I’m not even going to try. So here he is, Peter Mullen at his scathing, passionate best, plagiarised by yours truly:

“… The latest emetic was that Olympic ‘ceremony’ in all its tawdry glamour, its misrepresentation of British history – agrarian England was not ‘a rural idyll’ and the industrial revolution brought tremendous benefits. (In any case, when Blake referred to ‘those dark satanic mills’ he was talking about the universities, the Deists and the Enlightenment intellectuals, not the Lancashire cotton towns). The whole socialist theme park of the ‘ceremony’: the sacred cow of the (failed) NHS; the glorious ‘liberation’ of the amoral 1960s followed by a tribute to punk rock.

“Naturally, this gets ecstatic reviews worldwide. It was universally described as ‘witty’. But it was the antidote to wit: that is cliché. It had the one thing modernity regards as a virtue in its technological slickness. Gimmicks. But no quotient of gimmicks can conceal a massive vulgarity – to which one must also add sentimentality and a general infantilisation. All under a relentless barrage of that ubiquitous modern Leitmotif – rock music. And drumming, drumming, drumming… I find it particularly objectionable to hear this trashy paganism described as ‘iconic.’

“It is intolerable to discover that this gaudy fraud of propaganda and tastelessness is thought by all my contemporaries to have been admirable. It is excruciating to find oneself the only one out of step. One feels as if one is the churl who has turned up to spoil the party, forever criticising, not a good word to say about anything – not even that schmaltzy desire for ‘togetherness’.”

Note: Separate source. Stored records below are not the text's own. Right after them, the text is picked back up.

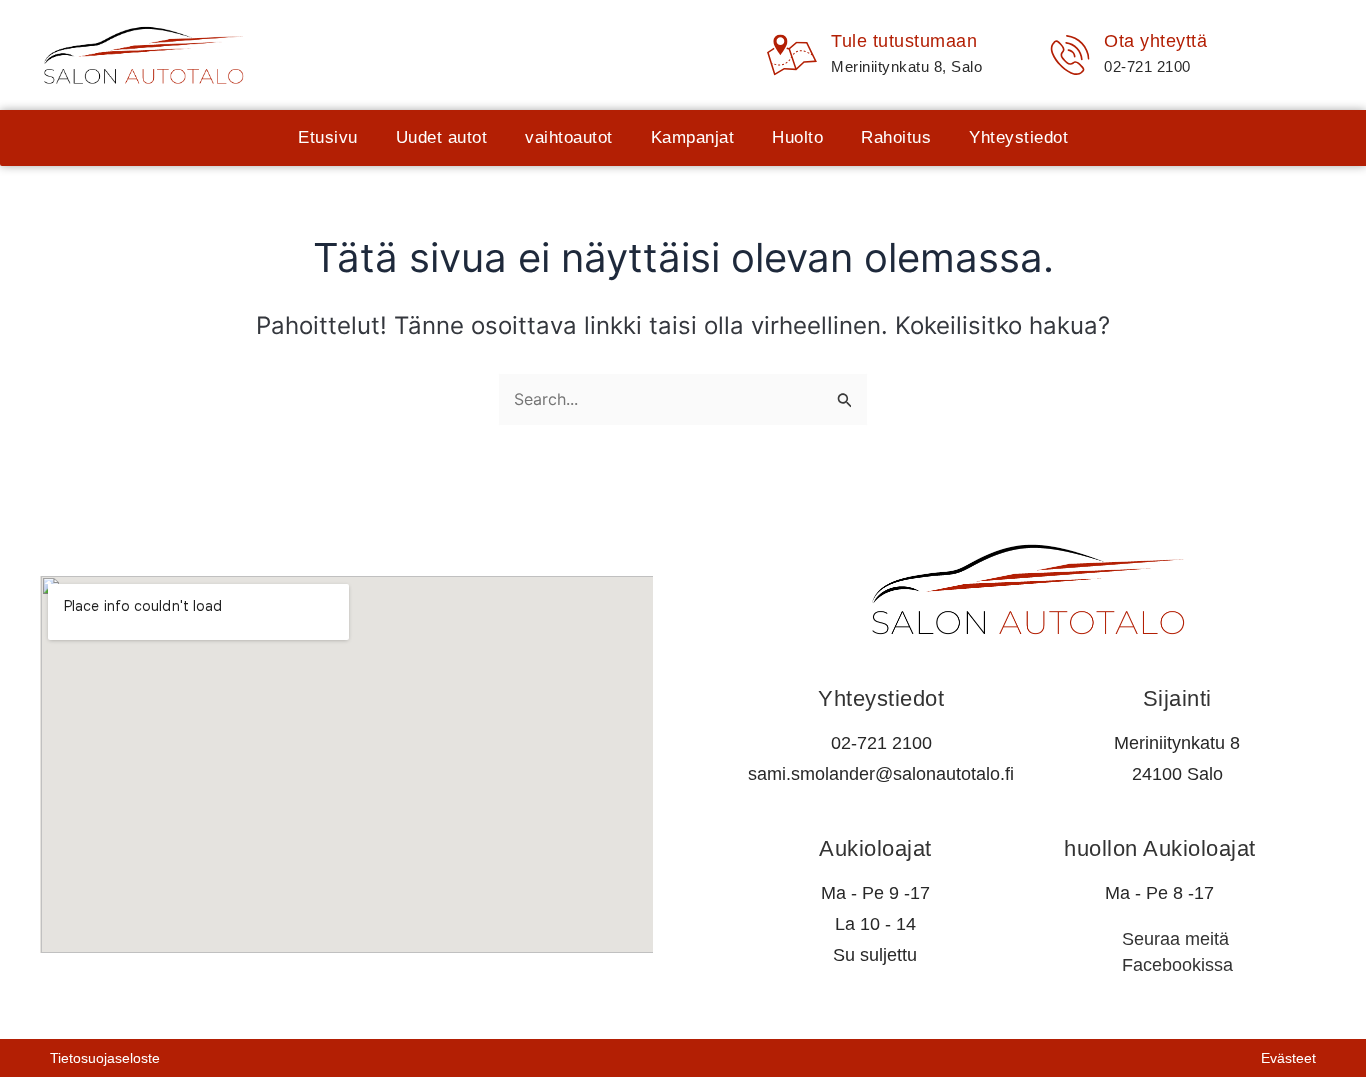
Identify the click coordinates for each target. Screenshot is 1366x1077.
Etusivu (328, 137)
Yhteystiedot (1018, 137)
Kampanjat (693, 137)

My only points of disagreement are in the final paragraph. Not all of Peter’s contemporaries find this sick-making spectacle admirable, and he isn’t the only one out of step. For joining him in his cri de coeur of desperate disgust are his (and my) friends, correspondents and readers. We too are spoiling for a scrap, we too realise that our civilisation is reeling under heavy blows.

This isn’t a fight we’re going to win: the odds are too heavily stacked against us, the opposing numbers are too overwhelming. But someone has to tell all those Daves and Borises that their subversive, ideological vulgarity isn’t going to enjoy a free run. Some people still haven’t been turned into plastic cut-outs, some of real Britain is still alive – and Peter’s is her voice.